Work to complete:
**a)** In the forum thread on Sobralia in Peru, what was the location like on the first poster's previous visit?
**b)** Pick up the forum thread on Sobralia in Peru after its last post and continue it.

Reading text:
==*==

# Sobralia in Peru



## gonewild (Jul 13, 2013)

Sobralia sp. growing wild in Peru.







This plant has actually been able to regenerate itself on a road constriction site within a short time. The last time I was at this location it was a bare dirt flat area during the construction of the Trans Oceanic Highway. Three years later it is a grass field with this beautiful orchid growing, blooming and setting seed.


----------



## The Orchid Boy (Jul 13, 2013)

A beauty!


----------



## mrhappyrotter (Jul 13, 2013)

Well, that's promising and inspirational. I know it's the same way around here, some orchids don't handle change/construction/etc well. Others seems to do just fine with it, if not thrive.


----------



## SlipperFan (Jul 13, 2013)

Beautiful flower. It must be quite an experience to see these growing wild.

==*==

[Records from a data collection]
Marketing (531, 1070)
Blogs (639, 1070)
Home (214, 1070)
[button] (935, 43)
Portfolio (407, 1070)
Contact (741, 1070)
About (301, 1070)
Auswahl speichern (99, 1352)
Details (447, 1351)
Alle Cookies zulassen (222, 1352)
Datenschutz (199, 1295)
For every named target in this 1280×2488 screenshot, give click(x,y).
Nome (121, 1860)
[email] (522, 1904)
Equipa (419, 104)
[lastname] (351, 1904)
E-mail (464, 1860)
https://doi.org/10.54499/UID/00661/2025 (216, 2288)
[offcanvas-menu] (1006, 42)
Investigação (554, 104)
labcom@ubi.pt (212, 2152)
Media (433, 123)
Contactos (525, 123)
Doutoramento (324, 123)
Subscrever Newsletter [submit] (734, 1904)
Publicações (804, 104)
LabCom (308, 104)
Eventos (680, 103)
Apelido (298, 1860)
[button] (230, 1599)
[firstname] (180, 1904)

==*==

Responses:
**a)** It was a bare dirt flat area during the construction of the Trans Oceanic Highway.

**b)**
----------



## JeanLux (Jul 14, 2013)

Yes this genus provides most lovely flowers!!!! Too bad that they are so short lived!! Jean


----------



## NYEric (Jul 14, 2013)

Nice, thanks for sharing.


----------



## John M (Jul 17, 2013)

That is really beautiful! Does anybody have an idea of the name?


----------



## KyushuCalanthe (Jul 17, 2013)

Nice. It doesn't surprise me that it recolonizes easily - many terrestrial orchids are plants that benefit from disturbance - mechanical or otherwise.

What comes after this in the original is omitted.